Feature #6806

Support functional programming: forbid instance/class variables for ModuleName::method_name, allow for ModuleName.method_name

Added by Alexey Muranov about 3 years ago. Updated about 1 year ago.

[ruby-core:46829]
Status:Feedback
Priority:Normal
Assignee:Yukihiro Matsumoto

Description

What would you say about this proposal? Is there a better alternative?

I suggest to support functional programming in Ruby by making module methods called with ModuleName::method_name syntax raise an exception if the method uses instance or class variables (instance variables of the singleton class, of course).
If i understand correctly, currently ModuleName::method_name and ModuleName.method_name behave identically, so i propose that they be different:

module M
  module_function
    def f(x)
      x*x
    end
    def g(x)
      @x ||= x
      @x*@x
    end
end

M.f(2) # => 4
M.g(2) # => 4
M::f(3) # => 9
M::g(3) # => Error: instance variable `@x` used in a functional call `M::g`

Current behavior:

M.f(2) # => 4
M.g(2) # => 4
M::f(3) # => 9
M::g(3) # => 4

History

#1 Updated by Alexey Muranov about 3 years ago

I think that if you tell a new person that M::f and M.f are the same in Ruby, they won't believe at first. So why keeping them the same?

I do not know how to be with the use of global variables in M::f. I imagine there are other details to discuss.

This feature wouldn't ensure truly functional programming, but i hope it can introduce a "good practice" of making it clear from the call syntax if a method can change the state of the object.

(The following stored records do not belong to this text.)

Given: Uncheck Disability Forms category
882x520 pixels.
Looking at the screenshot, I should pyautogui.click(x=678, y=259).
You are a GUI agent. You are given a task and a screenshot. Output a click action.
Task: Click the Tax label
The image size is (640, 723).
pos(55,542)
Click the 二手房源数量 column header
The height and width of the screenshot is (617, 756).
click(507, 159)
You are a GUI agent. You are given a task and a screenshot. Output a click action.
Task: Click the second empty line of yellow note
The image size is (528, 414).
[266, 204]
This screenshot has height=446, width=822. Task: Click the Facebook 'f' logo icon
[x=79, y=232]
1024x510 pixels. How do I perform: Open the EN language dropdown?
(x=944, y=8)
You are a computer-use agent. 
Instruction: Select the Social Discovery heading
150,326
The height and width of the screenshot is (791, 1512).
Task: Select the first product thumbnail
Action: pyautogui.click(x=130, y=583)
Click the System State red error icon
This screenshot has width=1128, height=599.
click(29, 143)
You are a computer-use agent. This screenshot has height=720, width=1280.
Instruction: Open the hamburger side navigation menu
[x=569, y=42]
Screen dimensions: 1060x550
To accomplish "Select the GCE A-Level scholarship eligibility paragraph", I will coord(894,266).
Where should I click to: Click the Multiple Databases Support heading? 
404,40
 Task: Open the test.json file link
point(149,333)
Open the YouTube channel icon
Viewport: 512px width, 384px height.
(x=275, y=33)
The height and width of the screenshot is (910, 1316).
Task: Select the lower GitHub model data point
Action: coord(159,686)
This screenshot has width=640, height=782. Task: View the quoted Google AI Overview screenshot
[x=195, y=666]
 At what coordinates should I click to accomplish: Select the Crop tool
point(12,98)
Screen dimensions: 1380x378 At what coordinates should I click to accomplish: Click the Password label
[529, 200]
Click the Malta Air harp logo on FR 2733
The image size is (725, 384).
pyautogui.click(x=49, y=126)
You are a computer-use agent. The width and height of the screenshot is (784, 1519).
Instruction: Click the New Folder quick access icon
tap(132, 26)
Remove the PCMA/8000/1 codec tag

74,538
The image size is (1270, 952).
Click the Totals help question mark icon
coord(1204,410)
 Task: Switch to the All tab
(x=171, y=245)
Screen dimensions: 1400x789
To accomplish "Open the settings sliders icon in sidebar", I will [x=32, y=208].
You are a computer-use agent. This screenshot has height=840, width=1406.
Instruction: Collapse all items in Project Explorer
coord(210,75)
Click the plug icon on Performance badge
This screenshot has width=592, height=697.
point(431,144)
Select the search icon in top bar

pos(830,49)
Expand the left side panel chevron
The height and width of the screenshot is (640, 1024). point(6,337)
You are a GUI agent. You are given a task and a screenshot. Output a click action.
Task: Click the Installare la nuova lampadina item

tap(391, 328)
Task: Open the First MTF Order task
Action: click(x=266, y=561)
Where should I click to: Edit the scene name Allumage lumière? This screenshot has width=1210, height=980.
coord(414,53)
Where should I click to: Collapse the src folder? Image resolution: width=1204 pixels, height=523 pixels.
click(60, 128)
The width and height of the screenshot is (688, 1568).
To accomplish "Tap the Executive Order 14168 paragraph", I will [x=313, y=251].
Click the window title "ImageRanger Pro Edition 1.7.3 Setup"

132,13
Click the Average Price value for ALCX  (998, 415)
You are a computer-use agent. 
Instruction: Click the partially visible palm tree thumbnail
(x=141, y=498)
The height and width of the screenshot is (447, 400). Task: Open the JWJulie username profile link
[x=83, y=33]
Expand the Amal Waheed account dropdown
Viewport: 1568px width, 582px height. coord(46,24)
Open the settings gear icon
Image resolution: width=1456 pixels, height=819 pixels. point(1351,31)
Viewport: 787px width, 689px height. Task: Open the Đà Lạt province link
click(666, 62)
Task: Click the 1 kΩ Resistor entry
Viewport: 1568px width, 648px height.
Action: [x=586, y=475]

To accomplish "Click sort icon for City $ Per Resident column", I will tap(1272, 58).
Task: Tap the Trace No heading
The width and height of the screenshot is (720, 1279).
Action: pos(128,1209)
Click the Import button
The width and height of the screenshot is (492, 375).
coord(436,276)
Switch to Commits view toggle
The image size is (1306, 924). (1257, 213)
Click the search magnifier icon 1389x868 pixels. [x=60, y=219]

In other words, i propose that when x::f(y) is called, the state of the object x be frozen, and unfrozen after the return from f, so x act simply as a namespace.

I do not know whether it would be better for x::f to allow read-only access to the state of x, or no access at all. Probably read-only access makes better sense, given impossibility to exclude interaction with other data anyway.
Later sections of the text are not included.